The look of area high school football will certainly be altered come the “Fall II” season that begins March 1.
How much so?
Section II chairman Bob Dorrance just can’t say.
He still needs some answers.
The “high” risk sports that include, among others, football, volleyball, basketball, hockey, wrestling and competitive cheer, were given the OK Friday to soon commence by the state health department and Governor Andrew Cuomo.
That announcement shifted high school athletic leaders like Dorrance and his football committee into overdrive to prepare for a season like no other.
“Now that the governor has given the OK, how do we make this work?” Dorrance said. “We’ve got to put the pieces together.”

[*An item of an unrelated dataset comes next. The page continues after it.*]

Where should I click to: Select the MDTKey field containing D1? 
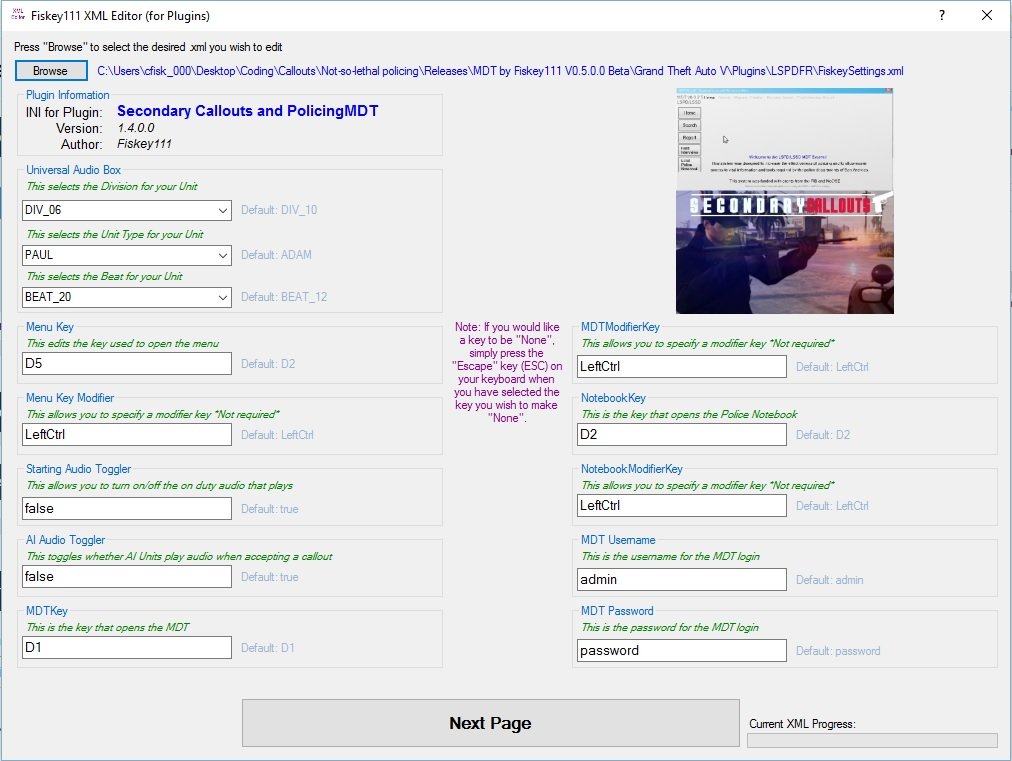pyautogui.click(x=127, y=648)
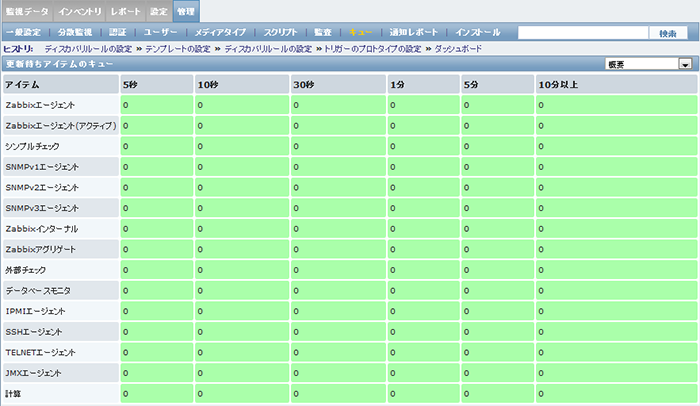Open the スクリプト submenu
The width and height of the screenshot is (700, 406).
281,33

For ‘high” risk sports to commence, the state authorities said their respective schools would require an additional go-ahead stamp of approval from their local departments of health and their district superintendents. So it’s possible not every football-playing school will put a team on the field in the “Fall II” season, which was created as a way to allow sports postponed because of issues related to the novel coronavirus pandemic a chance to compete.
“If you get four or five schools that say we’re not allowing [football], what does that do to the schedule, the season?” Saratoga Springs coach Terry Jones said.

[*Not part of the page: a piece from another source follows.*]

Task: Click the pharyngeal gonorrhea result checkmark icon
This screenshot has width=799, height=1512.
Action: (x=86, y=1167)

“We’ll start to get some answers in the next couple of weeks,” Dorrance said. “We’ll continue to look at who’s going to be in.”

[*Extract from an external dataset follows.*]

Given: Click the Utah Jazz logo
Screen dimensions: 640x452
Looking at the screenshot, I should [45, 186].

It is anticipated that the football schedule Section II leaders had put together and had hoped to follow in the fall will be replaced by a scaled-down version for the “Fall II” season in terms of teams playing and the number of weeks they compete. There will be no Section II championship games in the “Fall II” season, which doesn’t yet have an official end date, but will run for — give or take a week — two months.
“We’re looking at five, six, seven games, and a two-week culmination event,” Dorrance said.
Football teams need 10 practices before playing a game. With the elimination for the season of the seven-day rule that mandates each week include one off day, Dorrance said competition could begin as early as Friday, March 12.
Dorrance also said foul weather could have teams playing on neutral-site turf fields — and on Thursdays and Sundays as well as Fridays and Saturdays.
“Who knows what the weather is going to be,” Dorrance said. “We’ll look at contingency plans.”
The New York State Public High School Athletic Association is scheduled to issue an updated version of its Return to Interscholastic Athletics resource document Monday.
“That will give us a starting point with the logistics of hosting games and traveling to games,” said Dorrance, who noted that Section II football leaders will be meeting on Feb. 4. “We have so many different things to discuss.”